Kate, główna bohaterka debiutanckiej powieści Pavone’a jest agentką CIA. A właściwie była nią, bo fach ten postanowiła porzucić gdy okazało się, że jej mąż, zajmujący się testowaniem i opracowywaniem zabezpieczeń dla banków, otrzymał intratną posadę w Luksemburgu. Małżeństwo wraz z dwójką małych dzieci postanawia więc przeprowadzić się ze Stanów Zjednoczonych do Europy. Ta decyzja pociąga za sobą dla Kate konieczność poddania się procedurom przewidzianym na okoliczność opuszczenia stanowiska pracy przez oficera operacyjnego, a dla jej męża liczne nowe obowiązki, które sprawią, że dotychczasowy podział ról w małżeństwie całkowicie się odwróci.

Agentka zmagająca się z tajnymi misjami, wobec tej życiowej zmiany, staje się matką na pełen etat. I trochę mało wiarygodna wydaje się ta przemiana Kate z kobiety strzegącej swoich sekretów w podejrzliwą mamuśkę, która chce znać szczegółowy rozkład dnia swego męża, wpadającą w furię gdy ten, zasłaniając się służbowymi zobowiązaniami, nie chce podać jej dokładnych danych pracodawcy. Ten rys psychologiczny rozmija się z podkreśleniem, że mąż i żona przez wiele lat wykazywali względem siebie duży margines swobody i oboje byli z tego zadowoleni. Nie uwiarygodnia go fakt, że przez wiele lat z domu znikała bez tłumaczenia się ona, a teraz znika on.

Za to jestem w stanie uwierzyć, że kobieta, która prowadziła ambitne i pełne wyzwań życie zawodowe, dostaje szału kiedy z powodu podjętej decyzji staje się nagle panią domu i grzęźnie w przysłowiowych „zupkach i kupach”. Autor książki stawia wręcz prowokacyjne pytanie: czy w ogóle istnieje choć jedna szczęśliwa matka siedząca z dziećmi w domu?

Czytelnik ma więc okazję obserwować próbę przemiany kobiety, która ścigała przestępców, nielegalnie przekraczała granice krajów i prowadziła liczne tajne operacje w matkę na pełnym etacie.
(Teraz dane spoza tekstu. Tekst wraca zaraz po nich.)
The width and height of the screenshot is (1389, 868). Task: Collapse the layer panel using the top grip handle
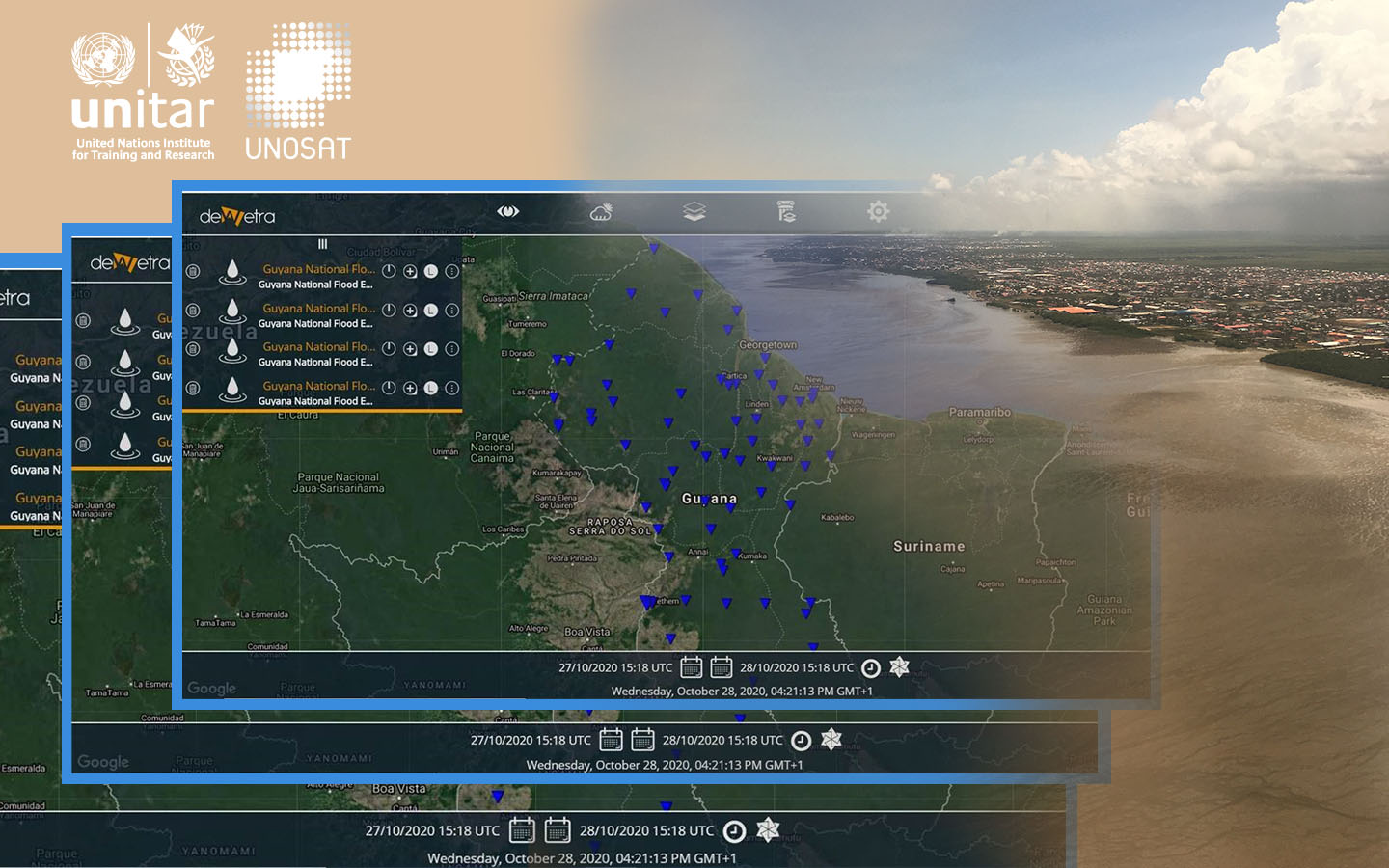point(322,245)
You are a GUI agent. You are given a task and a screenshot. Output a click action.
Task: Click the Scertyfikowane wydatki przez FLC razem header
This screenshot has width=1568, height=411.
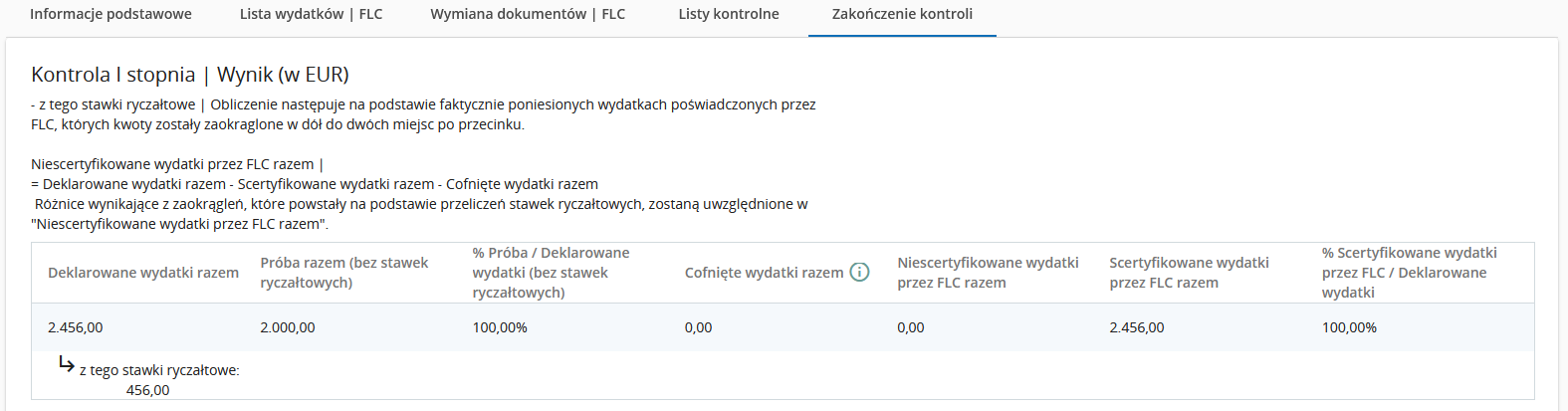1189,273
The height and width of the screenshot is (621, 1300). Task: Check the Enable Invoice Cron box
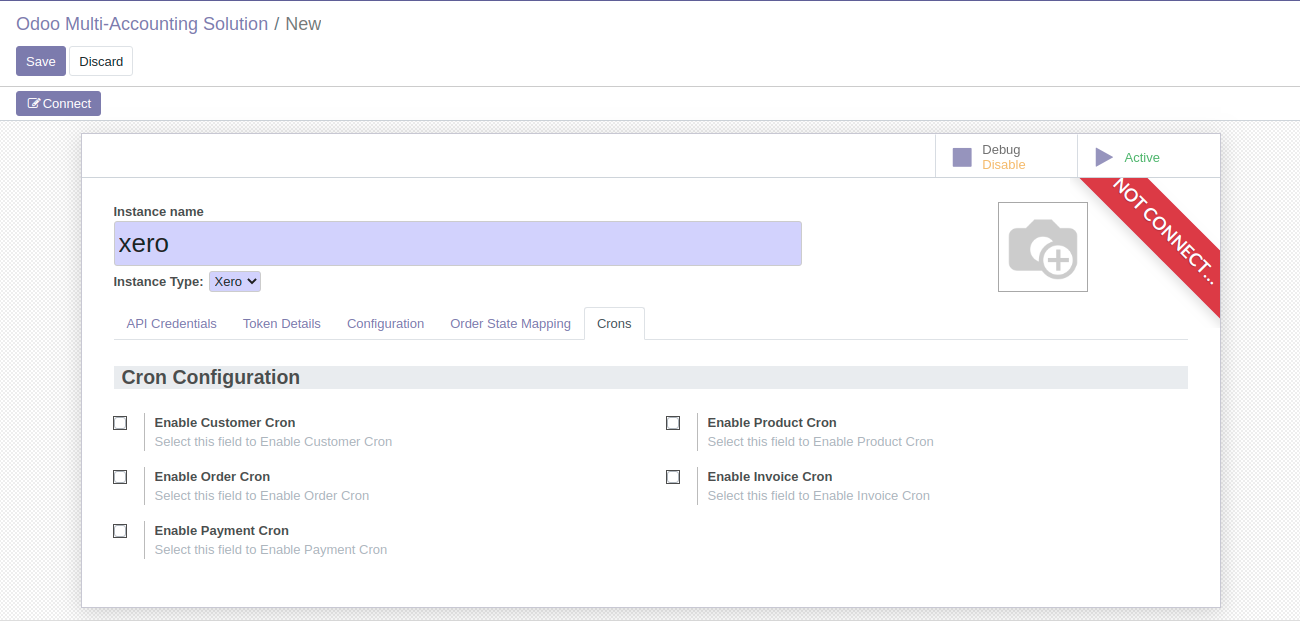click(x=673, y=477)
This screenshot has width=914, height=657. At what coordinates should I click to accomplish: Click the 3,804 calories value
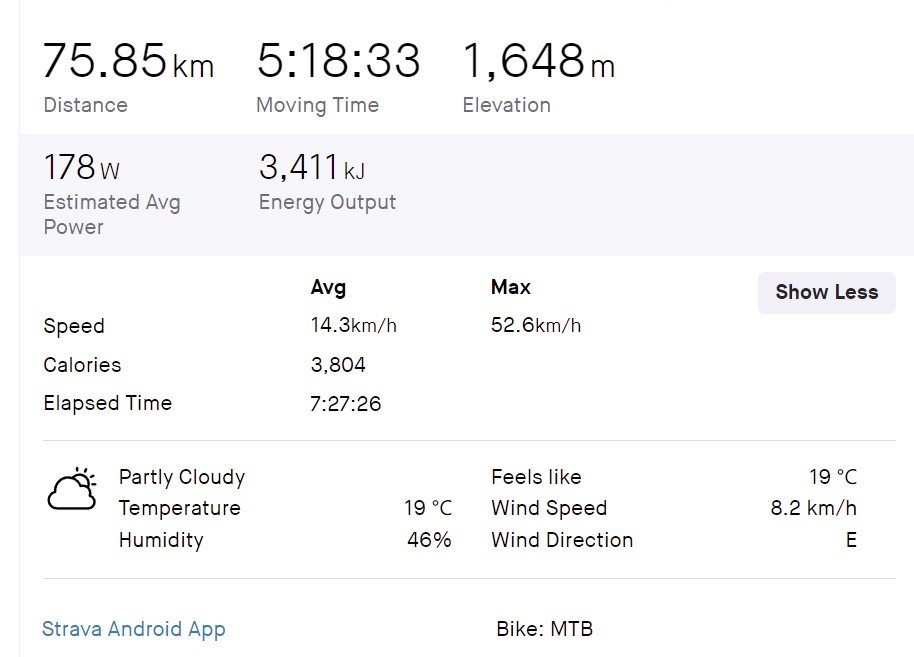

W tym momencie trzeba przyznać, że to dość dziwne zagadnienie jak na powieść szpiegowską. Przyznam, że problemy związane z macierzyństwem i próby okiełznania rozbrykanych dzieci w istotny sposób obniżają poziom napięcia w początkowej fazie lektury.

Co prawda w prawdziwym życiu maluch domagający się figurki Robina zamiast Batmana, który skłania swoim pragnieniem matkę do pielgrzymowania od sklepu do sklepu, może być bardziej upiorny niż zastęp terrorystów, jednak w przypadku książki sensacyjnej czytelnik może oczekiwać, a w każdym razie ja oczekiwałem, że poziom adrenaliny wyzwalany wątkiem szpiegowskim będzie większy niż wątkiem dziecięcym. Problemy osobiste i rodzinne zajmują zaś w przewadze sporą część książki.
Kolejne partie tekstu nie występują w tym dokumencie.